Optionally, you can configure some options:

  NOBSPW.configure do |config|
    config.min_password_length = 10
    config.max_password_length = 256
    config.min_unique_characters = 5
    config.dictionary_path = 'path/to/dictionary.txt'
    config.grep_path = '/usr/bin/grep'
    config.use_ruby_grep = false # Defaults to false; slower when true. Uses Ruby's internal Grep method instead of shelling out.
    config.domain_name = 'mywebsitedomain.com' # it is recommended you configure this
    config.blacklist = ['this_password_is_not_allowed', /password/]
  end

Ruby on Rails

I included PasswordValidator for Rails. Validating passwords in your model couldn't be easier:

validates :password, presence: true, password: true, if: -> { new_record? || changes[:password] || changes[:password_digest] }

PasswordValidator will try to guess the correct field name for each PasswordChecker argument as follow:

  • username: username user_name user screenname screen_name
  • name: name full_name first_name+last_name
  • email: email email_address

If you have field names different than above, you can tell PasswordValidator which fields to use for specific attributes:

validates :password, password: { :name => :customer_name,
                                 :email => :electronic_address },
          if: -> { new_record? || changes[:password] || changes[:password_digest] }

Validations

NOBSPW currently validates for the following, in this order:

password_empty?
name_included_in_password?
email_included_in_password?
domain_included_in_password?
password_too_short?
password_too_long?
not_enough_unique_characters?
password_not_allowed?
password_too_common?

If any of these tests fail, they'll be returned by #reasons, or with Rails, they'll be added to errors[:password].

Custom Validations

It is possible and easy to add your own validations, or remove default ones.

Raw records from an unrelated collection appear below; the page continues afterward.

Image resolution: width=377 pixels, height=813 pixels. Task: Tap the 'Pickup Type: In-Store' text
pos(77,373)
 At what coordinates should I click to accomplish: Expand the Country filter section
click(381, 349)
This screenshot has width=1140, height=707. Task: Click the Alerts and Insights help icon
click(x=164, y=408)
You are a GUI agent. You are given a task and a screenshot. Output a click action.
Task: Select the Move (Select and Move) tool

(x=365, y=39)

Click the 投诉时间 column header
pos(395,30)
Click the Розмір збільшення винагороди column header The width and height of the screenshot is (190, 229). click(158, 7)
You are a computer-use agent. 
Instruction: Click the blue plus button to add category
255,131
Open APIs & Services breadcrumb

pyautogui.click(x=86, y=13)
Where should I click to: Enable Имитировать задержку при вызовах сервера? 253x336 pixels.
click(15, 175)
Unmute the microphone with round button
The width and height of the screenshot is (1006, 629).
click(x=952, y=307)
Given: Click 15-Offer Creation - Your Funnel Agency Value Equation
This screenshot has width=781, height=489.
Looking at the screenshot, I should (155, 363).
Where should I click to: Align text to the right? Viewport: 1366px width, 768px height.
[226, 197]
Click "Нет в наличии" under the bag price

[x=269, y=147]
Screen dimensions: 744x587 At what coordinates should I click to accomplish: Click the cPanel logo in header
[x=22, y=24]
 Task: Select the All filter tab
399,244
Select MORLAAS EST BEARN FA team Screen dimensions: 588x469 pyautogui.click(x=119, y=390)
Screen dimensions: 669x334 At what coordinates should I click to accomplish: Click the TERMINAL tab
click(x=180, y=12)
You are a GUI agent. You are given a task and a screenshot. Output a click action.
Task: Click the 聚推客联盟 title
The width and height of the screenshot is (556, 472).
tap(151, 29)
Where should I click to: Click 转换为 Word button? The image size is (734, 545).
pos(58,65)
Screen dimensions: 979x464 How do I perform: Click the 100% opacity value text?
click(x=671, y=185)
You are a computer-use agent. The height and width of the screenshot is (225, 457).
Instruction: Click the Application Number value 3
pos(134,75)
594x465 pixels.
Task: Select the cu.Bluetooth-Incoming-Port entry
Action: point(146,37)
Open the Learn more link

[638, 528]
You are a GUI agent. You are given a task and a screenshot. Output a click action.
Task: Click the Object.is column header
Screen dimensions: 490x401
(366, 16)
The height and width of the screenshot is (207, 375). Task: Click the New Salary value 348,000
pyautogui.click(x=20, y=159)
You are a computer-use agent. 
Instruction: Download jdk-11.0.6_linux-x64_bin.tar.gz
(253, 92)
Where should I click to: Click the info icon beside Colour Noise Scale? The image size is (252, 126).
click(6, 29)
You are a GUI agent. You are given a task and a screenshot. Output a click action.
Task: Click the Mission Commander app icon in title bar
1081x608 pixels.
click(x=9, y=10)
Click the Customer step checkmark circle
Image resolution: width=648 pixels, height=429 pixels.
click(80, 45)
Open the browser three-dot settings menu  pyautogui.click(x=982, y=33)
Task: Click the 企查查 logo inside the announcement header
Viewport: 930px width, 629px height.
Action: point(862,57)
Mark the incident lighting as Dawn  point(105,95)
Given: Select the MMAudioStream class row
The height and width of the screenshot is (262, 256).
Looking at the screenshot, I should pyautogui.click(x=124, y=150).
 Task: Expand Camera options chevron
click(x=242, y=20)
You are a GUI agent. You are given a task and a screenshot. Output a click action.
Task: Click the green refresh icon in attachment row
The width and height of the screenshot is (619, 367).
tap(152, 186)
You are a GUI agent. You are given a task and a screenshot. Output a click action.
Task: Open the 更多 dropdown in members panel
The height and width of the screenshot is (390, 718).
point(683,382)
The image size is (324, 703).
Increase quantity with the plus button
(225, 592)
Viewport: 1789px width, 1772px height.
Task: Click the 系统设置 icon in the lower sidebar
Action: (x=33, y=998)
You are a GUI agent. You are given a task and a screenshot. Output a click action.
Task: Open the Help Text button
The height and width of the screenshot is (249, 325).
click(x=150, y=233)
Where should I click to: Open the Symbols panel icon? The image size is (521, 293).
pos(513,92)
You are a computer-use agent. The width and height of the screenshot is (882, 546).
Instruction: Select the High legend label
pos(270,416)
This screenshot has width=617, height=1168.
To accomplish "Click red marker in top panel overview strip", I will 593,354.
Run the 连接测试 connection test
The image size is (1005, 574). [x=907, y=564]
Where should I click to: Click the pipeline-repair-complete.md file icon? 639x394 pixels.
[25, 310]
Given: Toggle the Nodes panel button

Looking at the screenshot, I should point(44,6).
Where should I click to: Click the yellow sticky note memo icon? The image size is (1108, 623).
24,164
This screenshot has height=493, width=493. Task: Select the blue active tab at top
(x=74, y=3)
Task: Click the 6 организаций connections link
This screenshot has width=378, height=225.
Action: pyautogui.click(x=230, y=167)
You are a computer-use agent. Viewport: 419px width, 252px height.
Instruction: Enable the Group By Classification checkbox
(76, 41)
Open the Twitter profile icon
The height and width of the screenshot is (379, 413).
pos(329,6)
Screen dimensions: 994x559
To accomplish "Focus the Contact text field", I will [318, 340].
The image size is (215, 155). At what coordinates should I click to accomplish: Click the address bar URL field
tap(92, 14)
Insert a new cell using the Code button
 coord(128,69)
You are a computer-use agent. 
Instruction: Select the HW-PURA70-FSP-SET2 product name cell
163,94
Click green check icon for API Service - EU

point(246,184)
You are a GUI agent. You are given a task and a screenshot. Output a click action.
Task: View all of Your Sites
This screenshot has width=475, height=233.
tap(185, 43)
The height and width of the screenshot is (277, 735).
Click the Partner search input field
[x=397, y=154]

Adding a custom validation

module NOBSPW::ValidationMethods
  def contains_letter_a?
    # This is obviously a silly validation. Don't do this!
    # If method returns true, it means that it FAILED validation.
    # For example, it does contain the letter a and it's not considered acceptable.
    !!@password.downcase.index('a')
  end
end

NOBSPW.configuration.validation_methods << :contains_letter_a?

# if using the Rails validator, you also need to define the error message:
ActiveModel::Validations::PasswordValidator.error_messages[:contains_letter_a] = \
  'contains an unacceptable character'

Removing a built-in validation

NOBSPW.configuration.validation_methods.delete(:domain_included_in_password?)

Localization

You can localize all error messages, including custom ones, using I18n.

See PasswordValidator#get_message and PasswordValidator#DEFAULT_ERROR_MESSAGES for implementation details.

License

The gem is available as open source under the terms of the MIT License.